What, I thought in unabashed delight, a treasure trove! Lists of gloriously geeky lectures on all subjects under the sun, with, it seems (or perhaps this is just what I notice), a leaning towards philosophical and historical subjects, and – praise be! – an archive of past lectures, in audio and visual form, for my endless delectation. I never thought I’d say this, but since leaving University, the opportunities to get properly, gleefully interested in a subject are few and far between, and while one lecture clearly isn’t the same as studying something in depth, it certainly provides enough fodder to be getting on with of an evening while you tidy up your bombsite of a bedroom and inhale your dinner at half 10 at night, all the same while as throwing on your pyjamas and setting your alarm for tomorrow (ladies and gentlemen: my life).

My first foray was on the history and current-day workings of London Underground by night: the people who keep it clean and safe while commuters sleep. An archive film from the 1950s, curiously recorded almost as a much earlier talkie, showed armies of men and women, hauling up broken bits of track, dusting around rails, and genially chatting as they passed one another in the gloomy yet somehow welcoming tunnels. A film from the London Transport Museum, which is, if you ever get a chance to go, a vertiable cornocopia of London Transport paraphanelia sadly slightly ruined by some curator’s craven desire to make the whole thing appeal fairly exclusively to children, but nonetheless endlessly fascinating, the black and white documentary shone a light on the pioneering, labrythine transport network that, as the lecturer said, forms the backbone to living in London. It may not be pretty, it may not be modern, but heck, given its great age and the amount of passengers it transports daily, monthly, yearly, it does a pretty bloody good job. And thank goodness – I can’t drive, so without it, I’d be completely lost.

London Underground in 1950s

London Underground in the 1950s - so near, and yet so far, to what we know today

This post wasn’t meant to be become a rant about the Underground – but, perhaps it’s telling that it sort of has. The Gresham College lecture, far from being boring, had me grinning like a loon at the prospect of a good old academic chat, and I found myself really getting involved in the plight of these underground workers banding together to keep the good folk of post-war London moving.

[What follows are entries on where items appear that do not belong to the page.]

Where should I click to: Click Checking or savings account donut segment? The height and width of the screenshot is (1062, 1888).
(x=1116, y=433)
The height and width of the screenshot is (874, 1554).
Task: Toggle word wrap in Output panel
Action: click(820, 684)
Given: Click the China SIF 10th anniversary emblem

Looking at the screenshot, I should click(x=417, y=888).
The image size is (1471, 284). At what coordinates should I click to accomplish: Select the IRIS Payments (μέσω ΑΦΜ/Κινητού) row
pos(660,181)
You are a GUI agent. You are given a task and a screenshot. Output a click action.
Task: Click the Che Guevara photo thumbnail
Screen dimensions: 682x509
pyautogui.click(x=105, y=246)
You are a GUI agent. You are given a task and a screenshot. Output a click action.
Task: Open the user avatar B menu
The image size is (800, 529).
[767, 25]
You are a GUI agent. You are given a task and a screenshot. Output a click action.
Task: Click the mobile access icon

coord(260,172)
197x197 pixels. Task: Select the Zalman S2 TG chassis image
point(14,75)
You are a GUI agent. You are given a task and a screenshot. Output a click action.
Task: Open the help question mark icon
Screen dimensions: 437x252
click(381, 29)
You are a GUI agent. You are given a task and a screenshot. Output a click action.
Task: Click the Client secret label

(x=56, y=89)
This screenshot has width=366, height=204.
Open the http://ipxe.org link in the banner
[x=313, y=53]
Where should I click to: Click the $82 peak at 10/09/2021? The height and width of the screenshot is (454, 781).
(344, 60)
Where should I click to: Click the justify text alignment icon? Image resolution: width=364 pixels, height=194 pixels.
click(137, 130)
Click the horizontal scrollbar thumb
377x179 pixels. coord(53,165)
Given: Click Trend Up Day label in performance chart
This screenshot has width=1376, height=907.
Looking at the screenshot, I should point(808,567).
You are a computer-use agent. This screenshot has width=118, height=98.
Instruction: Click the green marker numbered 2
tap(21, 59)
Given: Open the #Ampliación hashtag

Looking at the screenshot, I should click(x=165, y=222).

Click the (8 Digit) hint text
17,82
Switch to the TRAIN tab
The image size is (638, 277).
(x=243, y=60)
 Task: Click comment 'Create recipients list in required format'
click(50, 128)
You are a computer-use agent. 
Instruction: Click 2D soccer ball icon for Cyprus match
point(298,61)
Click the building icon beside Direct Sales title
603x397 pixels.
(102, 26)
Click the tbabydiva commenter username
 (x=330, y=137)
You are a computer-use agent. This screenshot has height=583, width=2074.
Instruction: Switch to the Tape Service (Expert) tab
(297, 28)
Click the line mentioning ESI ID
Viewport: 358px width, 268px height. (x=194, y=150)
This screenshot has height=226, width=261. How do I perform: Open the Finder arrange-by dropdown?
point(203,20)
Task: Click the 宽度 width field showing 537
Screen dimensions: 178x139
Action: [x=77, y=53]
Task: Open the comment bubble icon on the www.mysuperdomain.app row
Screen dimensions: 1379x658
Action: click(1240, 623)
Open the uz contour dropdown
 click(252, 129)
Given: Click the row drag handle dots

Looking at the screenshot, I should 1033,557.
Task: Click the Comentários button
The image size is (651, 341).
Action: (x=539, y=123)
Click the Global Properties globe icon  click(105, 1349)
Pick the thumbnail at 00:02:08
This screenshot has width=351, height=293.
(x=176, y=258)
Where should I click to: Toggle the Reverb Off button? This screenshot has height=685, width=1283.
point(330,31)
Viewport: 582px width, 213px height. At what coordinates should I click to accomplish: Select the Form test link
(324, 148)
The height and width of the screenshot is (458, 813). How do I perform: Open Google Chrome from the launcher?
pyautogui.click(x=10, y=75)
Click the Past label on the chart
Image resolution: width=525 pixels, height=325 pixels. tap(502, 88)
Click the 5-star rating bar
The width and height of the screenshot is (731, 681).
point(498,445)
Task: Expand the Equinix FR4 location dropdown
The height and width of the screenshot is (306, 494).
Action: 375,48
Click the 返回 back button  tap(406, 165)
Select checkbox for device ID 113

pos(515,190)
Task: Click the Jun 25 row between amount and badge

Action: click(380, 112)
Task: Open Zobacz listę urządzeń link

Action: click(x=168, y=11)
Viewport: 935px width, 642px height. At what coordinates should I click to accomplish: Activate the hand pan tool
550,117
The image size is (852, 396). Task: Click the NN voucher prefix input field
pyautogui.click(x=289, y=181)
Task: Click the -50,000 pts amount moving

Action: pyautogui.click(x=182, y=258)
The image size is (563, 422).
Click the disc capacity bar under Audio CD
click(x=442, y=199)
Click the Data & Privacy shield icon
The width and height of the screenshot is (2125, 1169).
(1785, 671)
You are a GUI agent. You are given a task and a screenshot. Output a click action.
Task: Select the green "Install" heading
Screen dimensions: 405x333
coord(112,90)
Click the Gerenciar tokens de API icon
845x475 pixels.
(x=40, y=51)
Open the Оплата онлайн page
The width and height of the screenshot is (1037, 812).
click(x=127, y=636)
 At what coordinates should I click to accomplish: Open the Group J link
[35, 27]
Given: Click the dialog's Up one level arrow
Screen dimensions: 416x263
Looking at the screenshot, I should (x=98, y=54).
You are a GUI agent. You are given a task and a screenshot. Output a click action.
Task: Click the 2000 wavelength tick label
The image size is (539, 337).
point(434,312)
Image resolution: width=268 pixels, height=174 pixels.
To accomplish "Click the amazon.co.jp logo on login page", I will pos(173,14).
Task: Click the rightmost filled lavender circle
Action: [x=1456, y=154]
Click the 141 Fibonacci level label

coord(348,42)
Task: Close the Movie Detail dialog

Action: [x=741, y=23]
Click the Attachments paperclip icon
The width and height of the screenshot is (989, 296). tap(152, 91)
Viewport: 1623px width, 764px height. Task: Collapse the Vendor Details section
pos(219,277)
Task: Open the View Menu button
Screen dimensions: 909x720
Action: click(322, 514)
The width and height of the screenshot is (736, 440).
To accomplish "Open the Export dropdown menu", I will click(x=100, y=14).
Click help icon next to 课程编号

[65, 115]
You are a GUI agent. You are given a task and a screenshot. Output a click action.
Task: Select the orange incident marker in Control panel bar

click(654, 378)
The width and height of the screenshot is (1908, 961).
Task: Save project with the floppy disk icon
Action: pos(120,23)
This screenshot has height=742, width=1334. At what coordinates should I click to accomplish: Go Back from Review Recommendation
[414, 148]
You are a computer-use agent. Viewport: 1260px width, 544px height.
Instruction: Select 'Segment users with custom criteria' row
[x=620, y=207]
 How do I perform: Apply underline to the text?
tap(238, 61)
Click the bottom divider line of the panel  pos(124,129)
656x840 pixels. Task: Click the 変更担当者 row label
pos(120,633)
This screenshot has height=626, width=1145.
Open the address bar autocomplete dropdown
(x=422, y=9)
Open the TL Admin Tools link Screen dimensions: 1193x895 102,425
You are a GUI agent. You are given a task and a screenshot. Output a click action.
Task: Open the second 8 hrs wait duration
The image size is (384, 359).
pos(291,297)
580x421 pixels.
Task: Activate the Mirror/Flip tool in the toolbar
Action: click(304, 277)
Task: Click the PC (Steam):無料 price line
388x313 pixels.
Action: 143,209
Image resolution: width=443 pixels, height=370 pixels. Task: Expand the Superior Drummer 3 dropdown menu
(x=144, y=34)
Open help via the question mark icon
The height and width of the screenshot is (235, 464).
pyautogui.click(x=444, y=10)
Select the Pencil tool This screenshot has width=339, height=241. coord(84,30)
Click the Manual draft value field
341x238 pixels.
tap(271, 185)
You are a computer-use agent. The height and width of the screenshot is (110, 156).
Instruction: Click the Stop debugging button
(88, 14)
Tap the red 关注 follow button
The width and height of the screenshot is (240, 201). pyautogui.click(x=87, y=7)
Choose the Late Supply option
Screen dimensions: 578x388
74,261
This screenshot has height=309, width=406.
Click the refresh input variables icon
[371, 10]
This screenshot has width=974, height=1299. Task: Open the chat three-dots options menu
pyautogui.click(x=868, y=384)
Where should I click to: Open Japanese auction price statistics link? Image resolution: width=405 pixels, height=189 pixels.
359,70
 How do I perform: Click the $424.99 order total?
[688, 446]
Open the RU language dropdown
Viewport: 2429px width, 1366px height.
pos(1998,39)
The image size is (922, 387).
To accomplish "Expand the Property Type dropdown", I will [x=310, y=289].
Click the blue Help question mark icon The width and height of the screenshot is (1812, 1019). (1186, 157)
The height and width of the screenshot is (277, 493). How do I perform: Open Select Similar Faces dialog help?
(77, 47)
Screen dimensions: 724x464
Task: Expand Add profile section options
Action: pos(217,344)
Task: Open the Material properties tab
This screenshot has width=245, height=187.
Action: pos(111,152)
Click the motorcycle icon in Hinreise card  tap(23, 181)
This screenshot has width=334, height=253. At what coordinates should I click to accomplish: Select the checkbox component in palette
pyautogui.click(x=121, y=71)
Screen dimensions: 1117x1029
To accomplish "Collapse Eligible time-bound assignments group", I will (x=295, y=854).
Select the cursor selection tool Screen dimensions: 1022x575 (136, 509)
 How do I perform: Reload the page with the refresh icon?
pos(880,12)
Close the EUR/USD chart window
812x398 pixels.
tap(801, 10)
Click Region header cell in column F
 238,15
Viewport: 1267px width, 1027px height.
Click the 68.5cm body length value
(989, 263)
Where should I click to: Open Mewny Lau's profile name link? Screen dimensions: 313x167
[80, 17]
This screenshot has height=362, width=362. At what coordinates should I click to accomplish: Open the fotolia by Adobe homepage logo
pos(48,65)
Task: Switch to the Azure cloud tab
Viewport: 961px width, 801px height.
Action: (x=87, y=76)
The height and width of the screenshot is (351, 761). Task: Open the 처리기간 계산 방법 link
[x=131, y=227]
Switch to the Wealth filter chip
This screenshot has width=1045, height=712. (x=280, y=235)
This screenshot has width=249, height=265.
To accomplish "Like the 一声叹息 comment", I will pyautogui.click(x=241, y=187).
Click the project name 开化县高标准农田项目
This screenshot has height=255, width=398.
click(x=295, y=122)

I had thought that three hard years of slogging out my half-baked historical theories in front of vastly qualified and easily critical professors at Cambridge had fairly tired me of the whole notion of lectures and debate, and I’m hardly the most erudite, knowledgeable or cultured of my friends (not by a very, very, very long shot) to begin with, but nope, it seems I still have a spark of interest waiting to ignite in there somewhere.

I was happily groggy at the end of the video, and in sleepy wonder at the opportunities for exploration and knowledge that the Internet can provide, for all its many faults (stop sniggering at the back). I awoke at the usual head-splitting time of half six, feeling curiously satisfied, despite my habitual lack of sleep, and, with a real geeky excitement, can now only wait for tonight’s chance to scour the site for another rummage through history or philosophy, or something else entirely, and, perhaps – even go to a lecture one of these days, and sit, revelling in the olde worlde feeling of it all, and the sense that, sometimes, there really is little better in the world than the chance to find out something new, in an atmosphere of reflective contemplation.